Excerto do texto
Facto indiscutível, este do momentum, que nos traz ainda mais coisas em que pensar.
Com efeito, o valor do “momentum” obtém-se multiplicando a velocidade (v) pela massa (m)...o que dá menos importância a esta última e mais ao peso (massa) da flecha, comparando com a fórmula da energia cinética.
O momentum (P) não é nada mais que a medida do movimento dum corpo, ou seja o ímpeto do seu movimento.

P = M x V

Mas o Dr. Ashby não ficou por aqui, e estudou muitas coisas relacionadas com o nosso projéctil, e a sua eficiência letal: a flecha para todos os efeitos é, e sempre será, a parte fundamental do conjunto.
A coisa pegou, e já há muita gente a trabalhar nesta área, e a chegar a conclusões interessantíssimas, muitas delas viradas para o tiro ao alvo, outras a aplicar na caça, que é o que me leva a escrever estas linhas.
E isto vem a propósito dum artigo que me foi indicado no Facebook e no grupo do Tiro com Arco, há poucos dias, que quase parece a antítese do que era defendido há uns anos atrás.

Dados apresentados
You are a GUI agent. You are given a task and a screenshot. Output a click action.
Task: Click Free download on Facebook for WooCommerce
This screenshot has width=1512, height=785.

Instruções
• a. Reescreva em forma de lista o parágrafo do excerto que começa por "Mas o Dr. Ashby não ficou por aqui", mantendo os factos principais.
• b. Responda com base no excerto, uma resposta por linha:
(i) Que grandezas se multiplicam para obter o valor do momentum?
(ii) De que é medida o momentum?
(iii) Onde foi indicado ao autor o artigo referido no final?
• c. Transcreva do excerto o trecho que começa em "A coisa pegou, e" e termina em "uns anos atrás.".

Problemas resolvidos
• a.
- O Dr. Ashby não ficou por aqui.
- Estudou muitas coisas relacionadas com o projéctil e com a sua eficiência letal.
- A flecha é, e sempre será, a parte fundamental do conjunto.

• b.
(i) A velocidade (v) e a massa (m).
(ii) Do movimento dum corpo, ou seja, do ímpeto do seu movimento.
(iii) No Facebook e no grupo do Tiro com Arco.

• c.
A coisa pegou, e já há muita gente a trabalhar nesta área, e a chegar a conclusões interessantíssimas, muitas delas viradas para o tiro ao alvo, outras a aplicar na caça, que é o que me leva a escrever estas linhas.
E isto vem a propósito dum artigo que me foi indicado no Facebook e no grupo do Tiro com Arco, há poucos dias, que quase parece a antítese do que era defendido há uns anos atrás.